### The task
Word for word, reproduce all entries below, leaving every picture out.

Stored data entries:
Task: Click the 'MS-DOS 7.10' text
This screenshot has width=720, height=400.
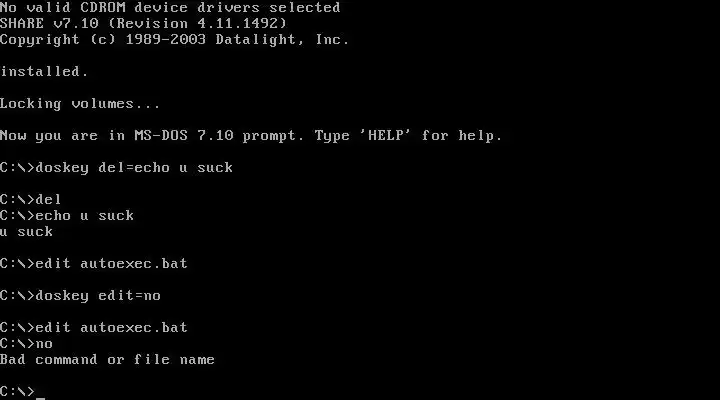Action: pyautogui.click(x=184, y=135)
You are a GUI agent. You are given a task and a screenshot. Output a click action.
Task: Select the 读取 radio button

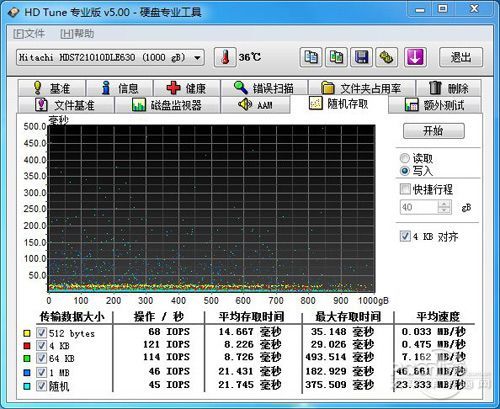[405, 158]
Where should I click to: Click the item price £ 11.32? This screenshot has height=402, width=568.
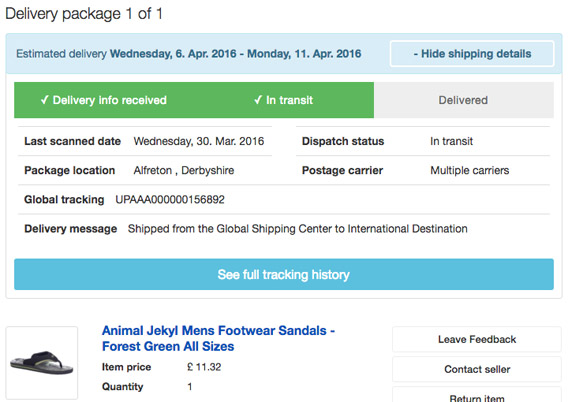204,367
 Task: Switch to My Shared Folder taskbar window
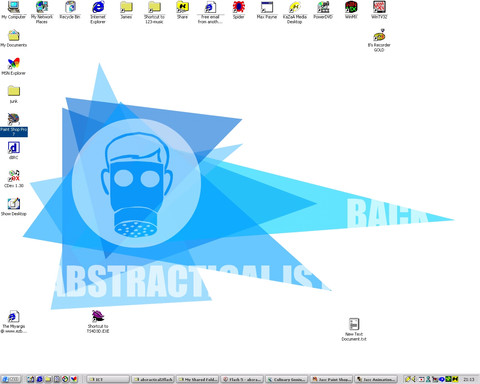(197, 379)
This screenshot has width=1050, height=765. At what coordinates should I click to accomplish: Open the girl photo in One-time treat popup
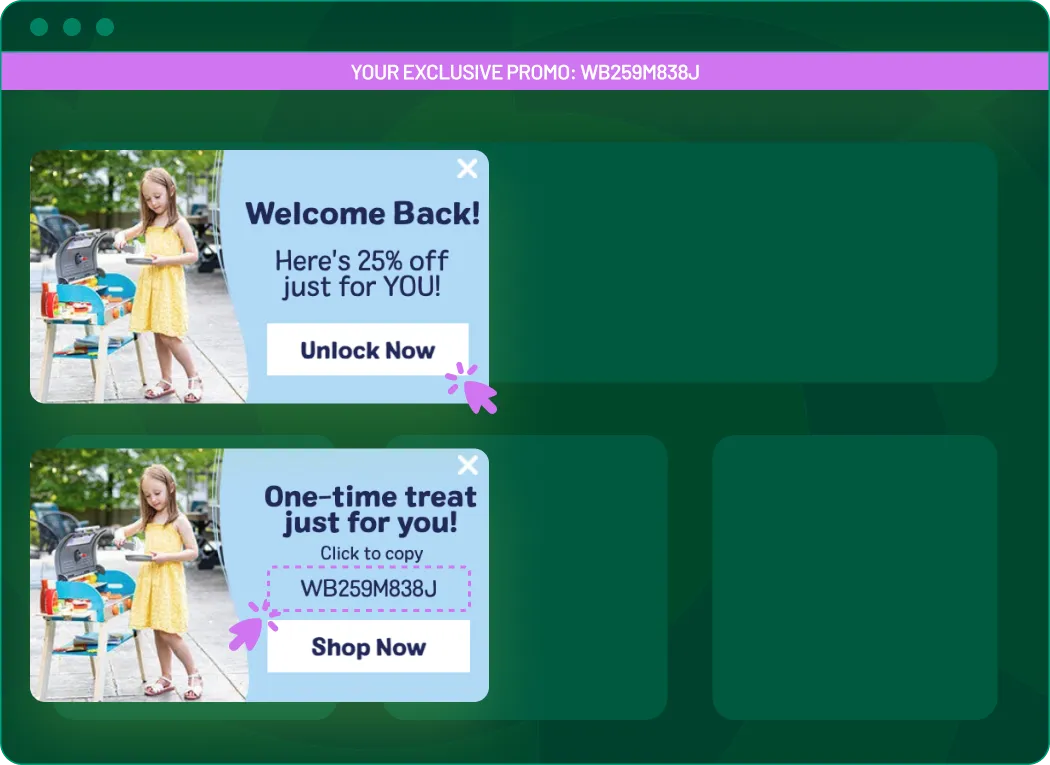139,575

### Solution to this exercise
Task: Click the 'MS-DOS 7.10' text
This screenshot has width=720, height=400.
Action: pyautogui.click(x=184, y=135)
You are a GUI agent. You are given a task and a screenshot. Output a click action.
Task: Select the 读取 radio button

[405, 158]
Where should I click to: Click the item price £ 11.32? This screenshot has height=402, width=568.
204,367
 Task: Switch to My Shared Folder taskbar window
(197, 379)
This screenshot has width=1050, height=765. At what coordinates should I click to accomplish: Open the girl photo in One-time treat popup
139,575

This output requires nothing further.